Il dissidente sovietico Vladimir Bukovskij nel suo capolavoro autobiografico Il vento va e poi ritorna racconta che nel sistema comunista tutto quello che veniva chiesto al cittadino-modello, formato fin dagli asili e le materne in strutture di stato ferocemente ideologizzate, era “alzare la mano quando c’era da alzarla”. Vogliono ancora questo, anche in un sistema politicamente liberale ma ideologicamente coercitivo.

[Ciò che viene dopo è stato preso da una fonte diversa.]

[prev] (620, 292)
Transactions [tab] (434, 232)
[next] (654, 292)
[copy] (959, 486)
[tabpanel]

Poi vorrebbe anche allungare la scuola dell’obbligo fino alla maturità, e sinceramente non so quale dei due deliri sia più nefasto: ma ve lo immaginate un povero disgraziato negato per lo studio, senza il minimo interesse per quello che si fa a scuola, costretto a stare seduto in un banco fino a 19 anni, magari anche un paio di più se, vista la mancanza di interesse, si fa bocciare, e con la piena consapevolezza di stare buttando via la sua vita? Questo per me assomiglia molto da vicino a un crimine contro l’umanità. L’obbligo dovrebbe fermarsi alla terza media, e permettere a chi ha voglia di lavorare di andarsi a costruire un futuro. Anzi, la scuola media dovrebbe tornare come era prima: quella di studio per chi vuole proseguire, la commerciale per imparare a lavorare in ufficio, e vi posso garantire che quelli che ne uscivano a 14 anni erano altrettanto preparati, se non di più, di quelli che oggi escono a 19 dall’istituto tecnico commerciale, e l’avviamento professionale, in cui accanto a qualche approfondimento culturale, si cominciava a imparare un mestiere. Perché chi non ha interesse a studiare, tenetelo a scuola altri due anni, o tre, o cinque, o trenta, l’unica cosa che imparerà è a odiare chi ve lo ha costretto e a impedire al resto della classe di lavorare per combattere la noia. E di queste cose già alle medie, coi miei trentasei anni in cattedra, potrei raccontarne da farci notte e poi giorno e poi di nuovo notte.